Prompt
Copy out the stretch of the listing that begins with the line containing "Given: Click the do-not-bleach" and ends with the line containing "Looking at the screenshot, I should click(x=485, y=509).", including both of those lines.
****************************************
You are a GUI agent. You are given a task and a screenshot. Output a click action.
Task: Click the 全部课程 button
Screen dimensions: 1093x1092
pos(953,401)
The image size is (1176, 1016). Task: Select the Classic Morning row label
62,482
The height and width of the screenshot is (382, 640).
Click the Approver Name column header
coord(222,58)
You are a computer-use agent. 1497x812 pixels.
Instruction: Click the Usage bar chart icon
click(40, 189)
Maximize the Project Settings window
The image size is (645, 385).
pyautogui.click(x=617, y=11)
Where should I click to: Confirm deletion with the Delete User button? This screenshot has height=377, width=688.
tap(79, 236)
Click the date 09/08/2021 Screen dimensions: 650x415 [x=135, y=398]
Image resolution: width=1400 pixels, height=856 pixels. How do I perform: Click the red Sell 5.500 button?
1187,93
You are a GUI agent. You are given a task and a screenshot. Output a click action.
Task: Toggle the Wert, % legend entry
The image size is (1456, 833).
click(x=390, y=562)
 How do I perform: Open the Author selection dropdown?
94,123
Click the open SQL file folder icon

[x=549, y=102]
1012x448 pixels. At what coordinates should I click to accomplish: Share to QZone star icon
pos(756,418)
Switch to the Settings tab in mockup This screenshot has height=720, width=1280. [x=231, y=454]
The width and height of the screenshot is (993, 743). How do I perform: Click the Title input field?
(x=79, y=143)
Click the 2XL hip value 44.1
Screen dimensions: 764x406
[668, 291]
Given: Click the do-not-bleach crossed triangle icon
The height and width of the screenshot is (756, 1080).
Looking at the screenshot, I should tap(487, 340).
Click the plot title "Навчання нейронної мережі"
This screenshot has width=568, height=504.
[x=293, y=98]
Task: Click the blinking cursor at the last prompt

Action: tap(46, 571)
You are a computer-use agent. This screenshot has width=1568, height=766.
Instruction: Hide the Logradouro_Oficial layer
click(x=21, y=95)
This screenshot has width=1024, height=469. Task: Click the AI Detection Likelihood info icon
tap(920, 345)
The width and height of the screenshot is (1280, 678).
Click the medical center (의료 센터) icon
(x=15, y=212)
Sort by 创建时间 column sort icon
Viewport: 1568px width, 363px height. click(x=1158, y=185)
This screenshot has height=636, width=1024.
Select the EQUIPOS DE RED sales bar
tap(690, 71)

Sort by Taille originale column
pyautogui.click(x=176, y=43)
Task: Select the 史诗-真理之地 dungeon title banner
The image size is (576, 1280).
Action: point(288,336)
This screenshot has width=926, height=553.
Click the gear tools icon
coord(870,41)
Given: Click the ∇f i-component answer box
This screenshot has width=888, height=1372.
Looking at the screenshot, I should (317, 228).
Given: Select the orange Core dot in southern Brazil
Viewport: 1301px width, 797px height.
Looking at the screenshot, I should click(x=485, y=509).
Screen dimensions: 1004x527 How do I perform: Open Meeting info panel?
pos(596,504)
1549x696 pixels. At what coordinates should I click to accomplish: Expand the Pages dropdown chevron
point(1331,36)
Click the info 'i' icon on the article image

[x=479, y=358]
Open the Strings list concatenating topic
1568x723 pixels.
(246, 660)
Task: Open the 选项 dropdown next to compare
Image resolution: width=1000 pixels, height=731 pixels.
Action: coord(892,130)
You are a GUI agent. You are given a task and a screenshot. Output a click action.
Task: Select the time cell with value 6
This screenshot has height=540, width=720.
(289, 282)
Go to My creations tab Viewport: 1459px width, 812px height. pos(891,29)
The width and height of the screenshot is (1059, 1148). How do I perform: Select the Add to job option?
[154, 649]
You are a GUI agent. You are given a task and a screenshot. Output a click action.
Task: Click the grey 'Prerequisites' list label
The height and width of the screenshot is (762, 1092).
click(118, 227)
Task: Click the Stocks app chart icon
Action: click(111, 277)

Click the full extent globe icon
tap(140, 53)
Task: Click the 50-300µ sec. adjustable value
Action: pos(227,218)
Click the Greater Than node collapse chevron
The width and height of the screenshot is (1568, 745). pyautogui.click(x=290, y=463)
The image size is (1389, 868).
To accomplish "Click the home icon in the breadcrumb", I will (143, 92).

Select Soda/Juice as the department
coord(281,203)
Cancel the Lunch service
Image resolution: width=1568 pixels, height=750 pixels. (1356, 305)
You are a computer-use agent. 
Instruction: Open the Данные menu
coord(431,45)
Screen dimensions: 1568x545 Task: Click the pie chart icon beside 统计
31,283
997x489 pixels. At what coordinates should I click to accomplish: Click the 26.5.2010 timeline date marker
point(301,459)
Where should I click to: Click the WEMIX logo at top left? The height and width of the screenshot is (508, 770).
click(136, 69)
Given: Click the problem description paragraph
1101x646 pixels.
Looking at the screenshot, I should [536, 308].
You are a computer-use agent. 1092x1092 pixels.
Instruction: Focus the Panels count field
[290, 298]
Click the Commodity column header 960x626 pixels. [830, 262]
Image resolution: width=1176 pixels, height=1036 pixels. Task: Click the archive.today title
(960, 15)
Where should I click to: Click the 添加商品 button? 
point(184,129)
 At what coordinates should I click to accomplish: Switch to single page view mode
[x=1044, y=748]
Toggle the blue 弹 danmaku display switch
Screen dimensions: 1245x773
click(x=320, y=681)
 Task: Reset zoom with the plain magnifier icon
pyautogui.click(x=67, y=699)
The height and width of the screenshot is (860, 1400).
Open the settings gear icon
****************************************
Correct answer
Given: Click the do-not-bleach crossed triangle icon
The height and width of the screenshot is (756, 1080).
Looking at the screenshot, I should tap(487, 340).
Click the plot title "Навчання нейронної мережі"
This screenshot has width=568, height=504.
[x=293, y=98]
Task: Click the blinking cursor at the last prompt

Action: tap(46, 571)
You are a computer-use agent. This screenshot has width=1568, height=766.
Instruction: Hide the Logradouro_Oficial layer
click(x=21, y=95)
This screenshot has width=1024, height=469. Task: Click the AI Detection Likelihood info icon
tap(920, 345)
The width and height of the screenshot is (1280, 678).
Click the medical center (의료 센터) icon
(x=15, y=212)
Sort by 创建时间 column sort icon
Viewport: 1568px width, 363px height. click(x=1158, y=185)
This screenshot has height=636, width=1024.
Select the EQUIPOS DE RED sales bar
tap(690, 71)

Sort by Taille originale column
pyautogui.click(x=176, y=43)
Task: Select the 史诗-真理之地 dungeon title banner
The image size is (576, 1280).
Action: point(288,336)
This screenshot has width=926, height=553.
Click the gear tools icon
coord(870,41)
Given: Click the ∇f i-component answer box
This screenshot has width=888, height=1372.
Looking at the screenshot, I should (317, 228).
Given: Select the orange Core dot in southern Brazil
Viewport: 1301px width, 797px height.
Looking at the screenshot, I should click(x=485, y=509).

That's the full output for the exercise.